* The task
Using the data below, output the first line and every line after it up to and including the line containing "Given: Click the blue M1 line legend symbol", exactly as written and with nothing added.

=== Source material ===

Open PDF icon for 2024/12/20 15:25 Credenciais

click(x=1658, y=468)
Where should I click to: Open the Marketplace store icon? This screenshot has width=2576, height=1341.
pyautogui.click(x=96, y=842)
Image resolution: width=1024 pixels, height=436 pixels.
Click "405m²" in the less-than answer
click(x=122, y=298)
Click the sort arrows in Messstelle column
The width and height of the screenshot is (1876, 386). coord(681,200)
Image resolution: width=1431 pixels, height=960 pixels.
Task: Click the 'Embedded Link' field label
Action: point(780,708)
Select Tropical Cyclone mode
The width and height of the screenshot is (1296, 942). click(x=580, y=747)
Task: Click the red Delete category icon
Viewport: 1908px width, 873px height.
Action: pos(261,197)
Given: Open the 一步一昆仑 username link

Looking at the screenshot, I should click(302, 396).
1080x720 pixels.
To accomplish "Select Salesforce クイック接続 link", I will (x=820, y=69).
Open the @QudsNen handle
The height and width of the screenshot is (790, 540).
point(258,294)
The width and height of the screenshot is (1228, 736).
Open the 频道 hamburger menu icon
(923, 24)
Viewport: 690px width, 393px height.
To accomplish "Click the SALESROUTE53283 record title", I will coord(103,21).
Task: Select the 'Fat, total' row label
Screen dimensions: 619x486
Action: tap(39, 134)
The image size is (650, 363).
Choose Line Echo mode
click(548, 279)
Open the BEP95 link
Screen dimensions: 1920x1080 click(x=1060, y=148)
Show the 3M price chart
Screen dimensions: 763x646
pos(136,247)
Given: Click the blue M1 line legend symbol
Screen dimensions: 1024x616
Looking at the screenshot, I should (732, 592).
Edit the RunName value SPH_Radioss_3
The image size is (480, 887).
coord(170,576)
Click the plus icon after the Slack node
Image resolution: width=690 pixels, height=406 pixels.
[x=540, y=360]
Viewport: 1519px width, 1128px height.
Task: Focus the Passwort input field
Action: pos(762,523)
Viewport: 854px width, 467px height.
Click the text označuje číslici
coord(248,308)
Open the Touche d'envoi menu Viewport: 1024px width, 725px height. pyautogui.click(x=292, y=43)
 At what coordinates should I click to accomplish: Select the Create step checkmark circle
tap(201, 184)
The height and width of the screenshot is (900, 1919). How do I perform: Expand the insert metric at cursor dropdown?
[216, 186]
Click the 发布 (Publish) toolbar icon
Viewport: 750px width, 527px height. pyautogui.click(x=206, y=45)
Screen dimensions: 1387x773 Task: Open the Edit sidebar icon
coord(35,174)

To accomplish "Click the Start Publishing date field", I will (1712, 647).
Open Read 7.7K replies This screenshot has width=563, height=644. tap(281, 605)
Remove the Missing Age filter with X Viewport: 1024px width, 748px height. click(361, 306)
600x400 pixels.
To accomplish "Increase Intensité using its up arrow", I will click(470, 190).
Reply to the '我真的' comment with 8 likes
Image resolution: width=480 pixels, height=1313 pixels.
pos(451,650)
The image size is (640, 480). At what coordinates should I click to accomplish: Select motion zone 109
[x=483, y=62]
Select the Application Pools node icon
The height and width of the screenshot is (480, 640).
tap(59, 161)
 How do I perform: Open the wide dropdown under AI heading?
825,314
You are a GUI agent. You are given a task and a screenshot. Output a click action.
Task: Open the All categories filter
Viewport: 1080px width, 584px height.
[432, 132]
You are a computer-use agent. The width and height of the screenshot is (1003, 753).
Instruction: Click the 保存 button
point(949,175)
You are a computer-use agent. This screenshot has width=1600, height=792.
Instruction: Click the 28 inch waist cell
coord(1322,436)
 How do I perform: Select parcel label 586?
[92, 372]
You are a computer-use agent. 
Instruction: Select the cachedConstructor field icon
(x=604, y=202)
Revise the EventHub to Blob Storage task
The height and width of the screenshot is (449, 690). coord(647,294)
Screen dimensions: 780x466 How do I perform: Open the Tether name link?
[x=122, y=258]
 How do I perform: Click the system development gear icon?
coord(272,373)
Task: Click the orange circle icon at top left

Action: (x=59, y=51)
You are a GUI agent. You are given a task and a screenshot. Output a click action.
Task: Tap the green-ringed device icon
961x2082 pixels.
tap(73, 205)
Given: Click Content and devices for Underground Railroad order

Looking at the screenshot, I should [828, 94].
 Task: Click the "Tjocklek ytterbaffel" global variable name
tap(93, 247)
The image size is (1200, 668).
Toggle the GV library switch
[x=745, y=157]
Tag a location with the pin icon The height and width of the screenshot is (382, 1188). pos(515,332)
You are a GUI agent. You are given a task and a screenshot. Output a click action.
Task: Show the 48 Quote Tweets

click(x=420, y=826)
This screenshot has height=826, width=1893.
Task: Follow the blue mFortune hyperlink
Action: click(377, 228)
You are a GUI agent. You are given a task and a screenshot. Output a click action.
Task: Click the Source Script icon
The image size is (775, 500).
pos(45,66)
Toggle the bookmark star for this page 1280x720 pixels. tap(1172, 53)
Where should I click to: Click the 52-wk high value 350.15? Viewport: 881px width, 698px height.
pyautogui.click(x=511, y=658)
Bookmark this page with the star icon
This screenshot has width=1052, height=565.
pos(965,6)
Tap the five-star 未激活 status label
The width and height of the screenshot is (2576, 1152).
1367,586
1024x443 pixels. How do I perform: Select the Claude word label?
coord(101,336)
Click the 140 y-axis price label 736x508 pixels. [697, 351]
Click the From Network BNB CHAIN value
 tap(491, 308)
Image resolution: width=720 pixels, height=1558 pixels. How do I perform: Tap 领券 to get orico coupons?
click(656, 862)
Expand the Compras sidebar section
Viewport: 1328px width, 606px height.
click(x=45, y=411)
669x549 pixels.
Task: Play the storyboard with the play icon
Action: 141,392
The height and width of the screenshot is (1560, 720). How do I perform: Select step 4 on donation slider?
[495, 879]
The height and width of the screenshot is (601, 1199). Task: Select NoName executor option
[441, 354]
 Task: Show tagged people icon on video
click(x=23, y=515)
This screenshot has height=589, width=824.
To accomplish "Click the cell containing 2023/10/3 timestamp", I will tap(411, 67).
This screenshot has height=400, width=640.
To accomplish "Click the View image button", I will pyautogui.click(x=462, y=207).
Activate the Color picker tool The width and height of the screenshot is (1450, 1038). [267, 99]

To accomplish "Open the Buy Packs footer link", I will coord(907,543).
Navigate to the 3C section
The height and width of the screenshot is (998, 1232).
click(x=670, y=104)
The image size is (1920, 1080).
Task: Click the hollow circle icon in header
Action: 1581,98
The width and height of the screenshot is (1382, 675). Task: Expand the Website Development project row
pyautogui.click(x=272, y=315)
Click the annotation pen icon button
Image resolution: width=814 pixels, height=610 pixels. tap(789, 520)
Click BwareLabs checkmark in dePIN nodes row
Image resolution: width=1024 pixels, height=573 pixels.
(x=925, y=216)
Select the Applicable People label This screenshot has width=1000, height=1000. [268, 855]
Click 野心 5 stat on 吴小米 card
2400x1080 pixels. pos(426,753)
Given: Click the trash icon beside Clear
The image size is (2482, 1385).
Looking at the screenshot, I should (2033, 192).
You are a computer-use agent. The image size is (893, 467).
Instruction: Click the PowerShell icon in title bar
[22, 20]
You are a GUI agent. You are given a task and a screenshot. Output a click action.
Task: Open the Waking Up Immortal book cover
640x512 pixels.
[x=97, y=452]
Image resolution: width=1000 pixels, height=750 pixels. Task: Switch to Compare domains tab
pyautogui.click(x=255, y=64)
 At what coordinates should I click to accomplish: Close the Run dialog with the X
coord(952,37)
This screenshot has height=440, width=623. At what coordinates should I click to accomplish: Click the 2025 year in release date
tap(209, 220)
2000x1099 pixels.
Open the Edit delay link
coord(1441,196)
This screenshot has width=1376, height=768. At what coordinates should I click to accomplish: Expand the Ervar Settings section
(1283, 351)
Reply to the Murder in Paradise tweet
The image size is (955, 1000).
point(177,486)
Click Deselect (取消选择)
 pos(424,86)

===

* Solution to this problem
Open PDF icon for 2024/12/20 15:25 Credenciais

click(x=1658, y=468)
Where should I click to: Open the Marketplace store icon? This screenshot has width=2576, height=1341.
pyautogui.click(x=96, y=842)
Image resolution: width=1024 pixels, height=436 pixels.
Click "405m²" in the less-than answer
click(x=122, y=298)
Click the sort arrows in Messstelle column
The width and height of the screenshot is (1876, 386). coord(681,200)
Image resolution: width=1431 pixels, height=960 pixels.
Task: Click the 'Embedded Link' field label
Action: point(780,708)
Select Tropical Cyclone mode
The width and height of the screenshot is (1296, 942). click(x=580, y=747)
Task: Click the red Delete category icon
Viewport: 1908px width, 873px height.
Action: pos(261,197)
Given: Open the 一步一昆仑 username link

Looking at the screenshot, I should click(302, 396).
1080x720 pixels.
To accomplish "Select Salesforce クイック接続 link", I will (x=820, y=69).
Open the @QudsNen handle
The height and width of the screenshot is (790, 540).
point(258,294)
The width and height of the screenshot is (1228, 736).
Open the 频道 hamburger menu icon
(923, 24)
Viewport: 690px width, 393px height.
To accomplish "Click the SALESROUTE53283 record title", I will coord(103,21).
Task: Select the 'Fat, total' row label
Screen dimensions: 619x486
Action: tap(39, 134)
The image size is (650, 363).
Choose Line Echo mode
click(548, 279)
Open the BEP95 link
Screen dimensions: 1920x1080 click(x=1060, y=148)
Show the 3M price chart
Screen dimensions: 763x646
pos(136,247)
Given: Click the blue M1 line legend symbol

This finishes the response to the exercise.